Let me introduce you to my third-born child. In just a few days she’ll be turning 7. As we prepare for the celebration I can’t help but reflect on my pregnancy with her. You see, this child changed me. Come, if you would, on a little journey into my past.
In December of 2000 I gave birth to our first child, a son. I knew the whole time he was a boy, even before I had a positive pregnancy test. The ultrasound never confirmed it, but I knew he was a boy and planned accordingly. Two and half years later the Lord blessed my womb again and I was equally sure that this was another boy. I KNEW this because I was unfit to raise daughters. God certainly saw this same inability as well. I made a deal with my Father that I would raise godly sons for him, warriors for the kingdom.
As I sat in a dim ultrasound room with Daniel and Noah Kaydan waiting outside, the technician asked, “Do you want to know the gender?”
“Oh sure,” I said, knowing that her words would confirm my mother’s intuition.”
“IT’S A GIRL!”
Why was she smiling at me? Did she think this was going to be good news to me? Well, I couldn’t blame her. She had no idea about my defects of femininity. My heart sank. I snarled at God and said in my heart, “You’ve made a terrible mistake.” My husband and big brother came in. As they looked at her dancing on the ultrasound screen and they laughed.
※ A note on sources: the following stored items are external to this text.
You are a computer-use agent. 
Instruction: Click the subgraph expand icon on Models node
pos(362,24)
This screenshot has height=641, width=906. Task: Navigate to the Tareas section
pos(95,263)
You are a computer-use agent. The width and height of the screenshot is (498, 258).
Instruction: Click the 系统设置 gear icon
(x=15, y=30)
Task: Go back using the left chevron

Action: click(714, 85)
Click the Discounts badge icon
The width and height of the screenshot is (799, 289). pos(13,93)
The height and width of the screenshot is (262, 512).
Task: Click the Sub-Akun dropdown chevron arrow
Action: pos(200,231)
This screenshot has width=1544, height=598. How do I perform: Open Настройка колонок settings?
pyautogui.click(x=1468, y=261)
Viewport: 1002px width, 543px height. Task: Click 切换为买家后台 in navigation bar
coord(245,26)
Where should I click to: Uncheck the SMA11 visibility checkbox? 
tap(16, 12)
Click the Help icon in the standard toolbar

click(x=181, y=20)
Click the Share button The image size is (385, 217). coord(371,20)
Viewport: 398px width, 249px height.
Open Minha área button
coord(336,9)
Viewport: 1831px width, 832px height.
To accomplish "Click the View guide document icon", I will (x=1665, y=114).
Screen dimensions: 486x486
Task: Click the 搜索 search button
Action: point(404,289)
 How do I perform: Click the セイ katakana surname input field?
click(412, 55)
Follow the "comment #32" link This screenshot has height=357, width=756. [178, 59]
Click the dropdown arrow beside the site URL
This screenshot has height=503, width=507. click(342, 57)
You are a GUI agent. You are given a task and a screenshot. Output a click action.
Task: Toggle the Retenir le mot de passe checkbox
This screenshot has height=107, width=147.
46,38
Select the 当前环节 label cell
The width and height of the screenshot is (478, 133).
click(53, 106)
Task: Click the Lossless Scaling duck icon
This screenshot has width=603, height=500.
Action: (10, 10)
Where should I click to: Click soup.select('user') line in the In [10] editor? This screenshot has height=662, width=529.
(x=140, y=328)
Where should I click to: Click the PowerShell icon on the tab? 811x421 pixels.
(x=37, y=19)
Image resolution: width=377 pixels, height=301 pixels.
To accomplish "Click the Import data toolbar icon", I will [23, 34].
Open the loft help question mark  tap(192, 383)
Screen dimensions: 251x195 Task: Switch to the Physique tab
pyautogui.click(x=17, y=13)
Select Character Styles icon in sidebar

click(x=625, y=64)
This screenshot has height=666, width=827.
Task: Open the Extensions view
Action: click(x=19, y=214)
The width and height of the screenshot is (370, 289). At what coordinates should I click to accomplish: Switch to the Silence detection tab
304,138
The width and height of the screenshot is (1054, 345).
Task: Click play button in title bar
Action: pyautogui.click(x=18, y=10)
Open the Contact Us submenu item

The ride home was quiet. I contemplated. I was afraid. I was afraid of this little girl making all the mistakes that I made. I was afraid to guard her purity. I was afraid that she would walk my path of disobedience. I was afraid I would ruin her.
When she was 11 months old we found out we were expecting again. Certainly God would right the wrong.
Again, as I sat in a similar room, having another ultrasound, I found out I was having another little girl. This time God gently said to my heart, “My dear, it wasn’t a mistake. I made you to raise women for Me.”
“ME?! WHAT? You know what I’ve done. You know what I am.” Again, as only a gentle Father can do, He said, “I know.”
“I know,” He said again. The truth flooded my spirit that day. My Father knew it all, not just my sins, mistakes and failures, but He knew my potential. He showed me that day He created me for more than dodging my past and parenting from a spirit of fear.
We named her Jada, which means “wise” in Hebrew. Wise. God is wise. Who am I to question Him? I girded myself for the challenge of raising two little girls. I was blessed.
A couple more years pass and the rest of the story goes… I had another girl… and ANOTHER girl. Double exclamation marks on my Father’s decree.
So as I plan a party and invite family and friends, the celebration of Jada’s birth means more than another year or a reason to eat cake. It is my reminder that God purposed for me to raise godly women for His glory.
“May our sons flourish in their youth like well-nurtured plants. May our daughters be like graceful pillars, carved to beautify a palace” (Psalm 144:12).